_What is asked_.
Update the records below by changing each "screenshot" to "screen capture", with everything else left as it is. Omit the pictures from your answer.

_Data supplied_.

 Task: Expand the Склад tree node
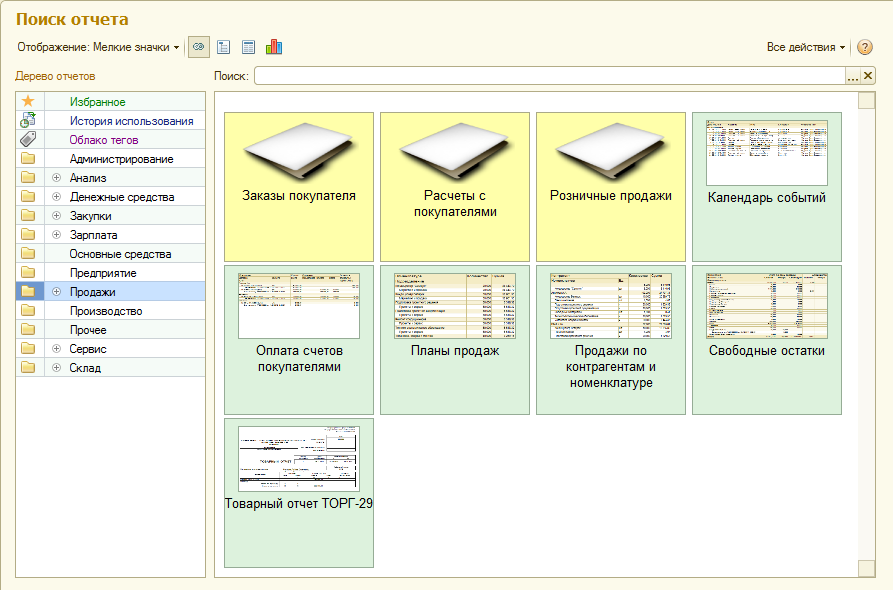tap(56, 368)
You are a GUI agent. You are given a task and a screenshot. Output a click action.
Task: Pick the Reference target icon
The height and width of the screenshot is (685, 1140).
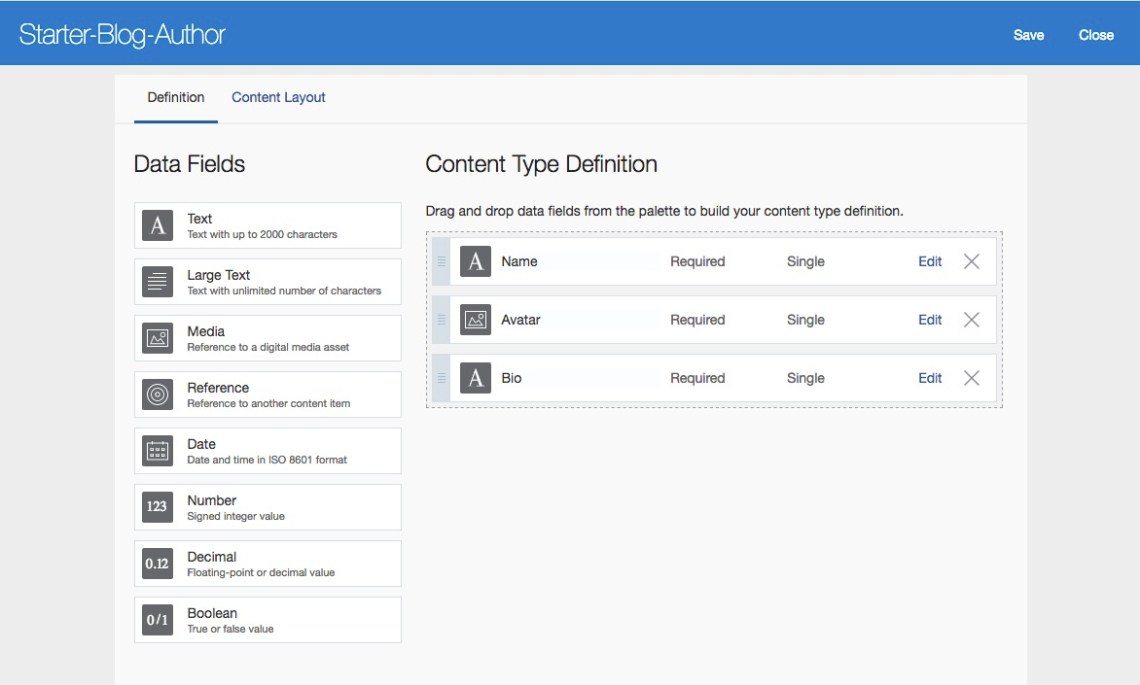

_Solution for this task_.
 Task: Expand the Склад tree node
tap(56, 368)
You are a GUI agent. You are given a task and a screen capture. Output a click action.
Task: Pick the Reference target icon
The height and width of the screen capture is (685, 1140).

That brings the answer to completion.